Erst vor zwei Tagen stieg der 35 Jahre alte Boxer im Festival Park von Gary in seinem Heimatbundesstaat Indiana gegen Jeff Baker (USA) zum 348. Mal als Profi in den Ring, und einmal mehr musste er sich nach Punkten geschlagen geben. 267 Mal verließ Strickland als Unterlegener die Arenen, öfter als jeder andere Berufskollege. Dem stehen lediglich 64 Siege und 17 Unentschieden gegenüber. Damit ist Supermittelgewichtler Strickland der "King of Tomato Cans", der König des Fallobstes, wie ihn die amerikanischen Boxfans nennen.
Natürlich beteuert Strickland, oft ungerecht bewertet worden zu sein. "Wenn der andere einen größeren Namen hatte, bekam er den Sieg zugesprochen, ungefähr 138 Mal", glaubt der Mann aus Indianapolis und betont: "Da gibt es allerhand Korruption." Deswegen boxt er nur noch in Bundesstaaten wie Indiana und Minnesota, in denen er sich fair behandelt fühlt.
Strickland, der zwischen April 1989 und September 1990 stolze 21 Mal in Folge verlor und seine Gesundheit mit regelmäßigen medizinischen Checks überwachen lässt, beweist einmalige Nehmerqualitäten.
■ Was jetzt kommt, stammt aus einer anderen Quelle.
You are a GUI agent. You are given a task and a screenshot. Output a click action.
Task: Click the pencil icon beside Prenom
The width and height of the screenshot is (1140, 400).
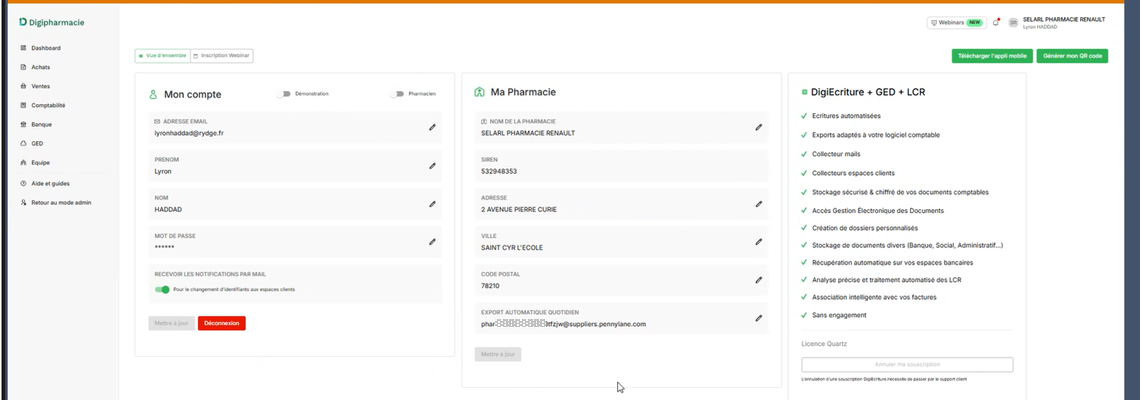click(432, 166)
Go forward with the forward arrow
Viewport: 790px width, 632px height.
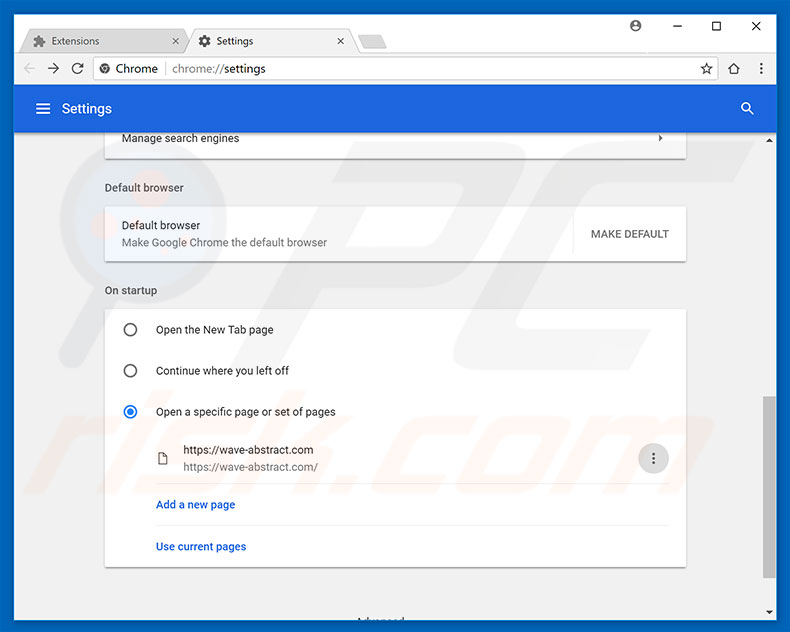point(54,69)
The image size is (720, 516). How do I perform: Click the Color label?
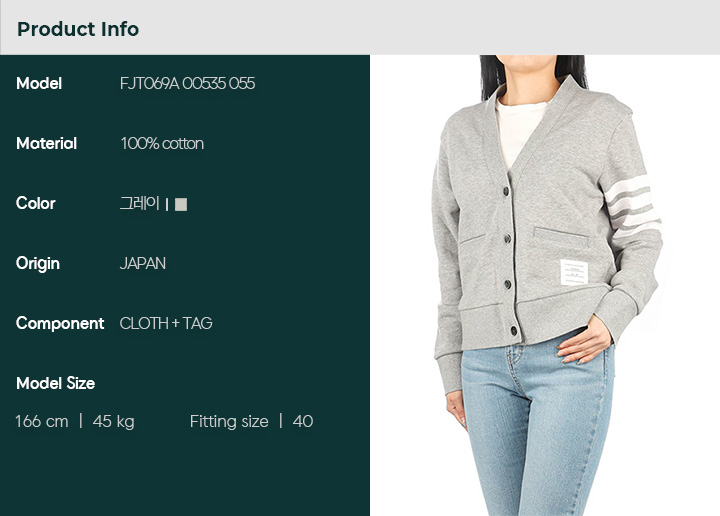click(x=36, y=203)
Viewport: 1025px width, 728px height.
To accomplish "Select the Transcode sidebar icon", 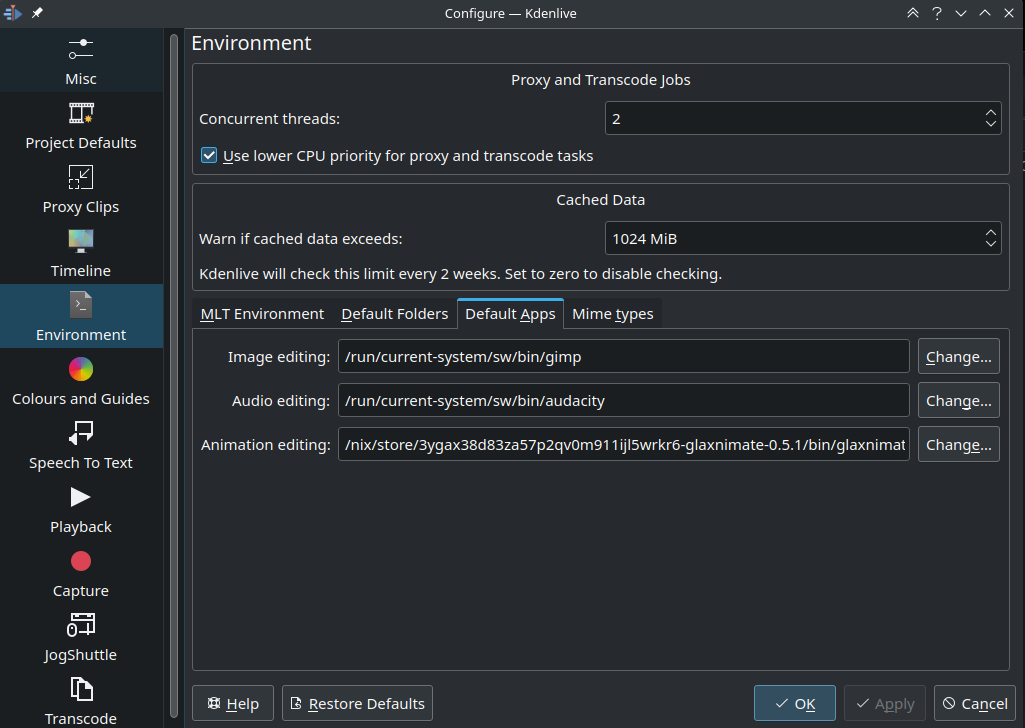I will point(80,700).
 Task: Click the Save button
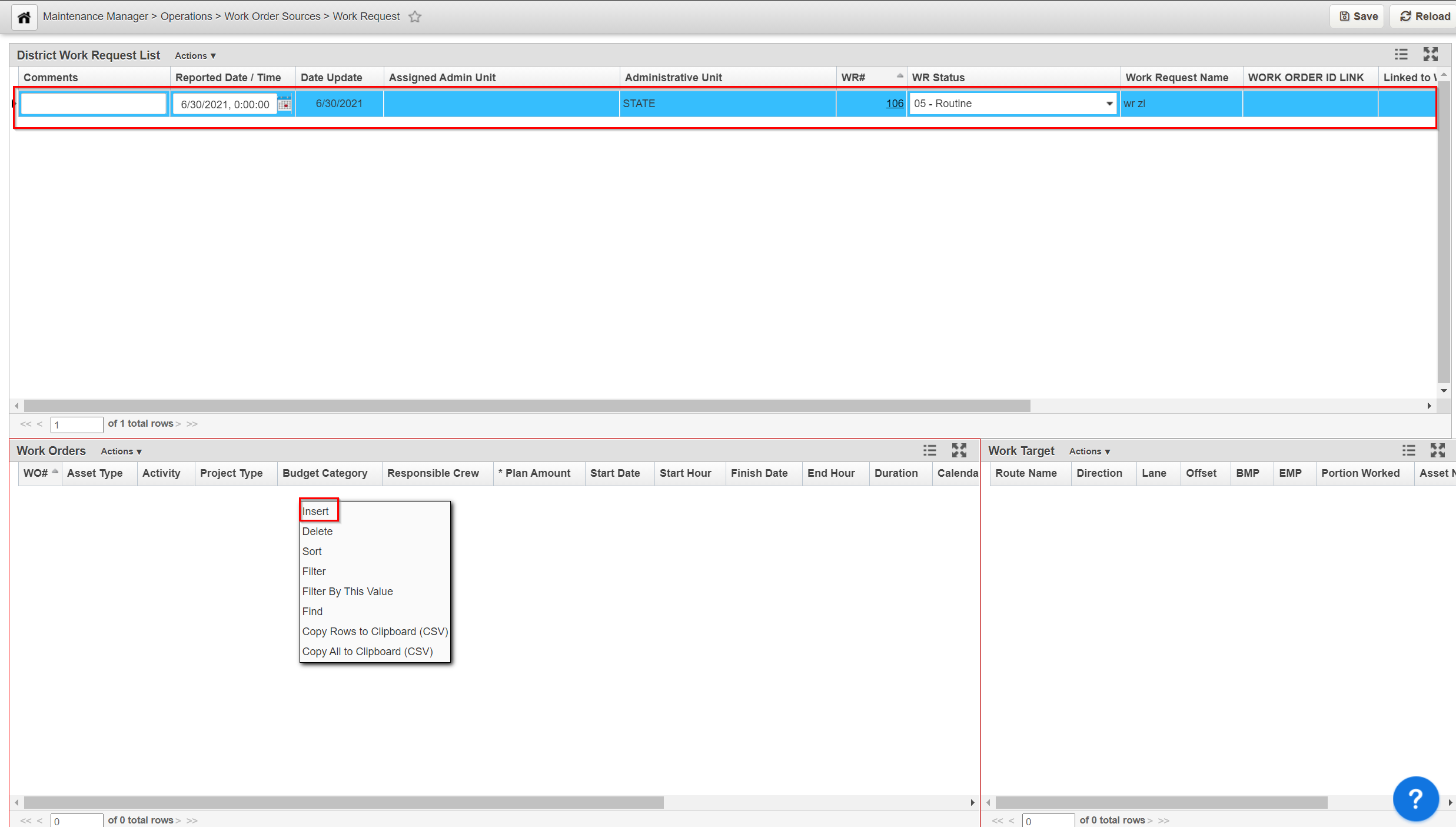(x=1358, y=16)
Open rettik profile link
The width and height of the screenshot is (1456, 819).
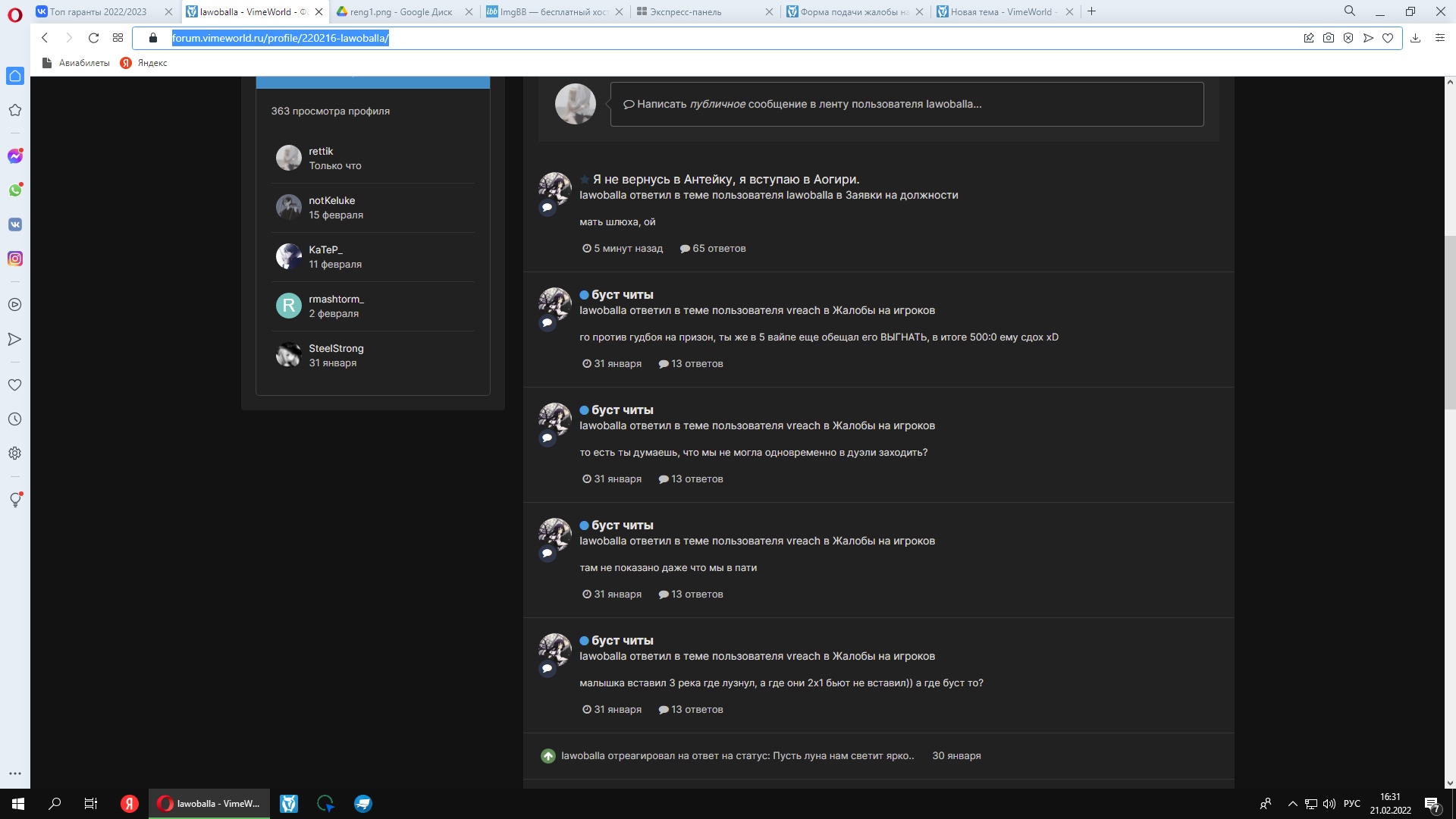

Lediglich 24 seiner 267 Niederlagen erlitt Strickland durch K.o. "Das war, wenn ich keine Lust hatte zu kämpfen. Da habe ich mich dann einfach fallen lassen." Der letzte K.o. liegt allerdings bereits fünf Jahre zurück, der Gegner war im Oktober 1999 immerhin Ex-Champion Charles Brewer, der elf Monate später in Magdeburg Supermittelgewichts-Weltmeister Sven Ottke unterlag. Mehrmals hat Strickland versucht aufzuhören, aber "ich bin nun mal ein Wettkampftyp". Und außerdem habe er "noch keinen Job gefunden, in dem ich dasselbe verdienen kann wie mit dem Boxen. Ich habe eine Familie zu ernähren".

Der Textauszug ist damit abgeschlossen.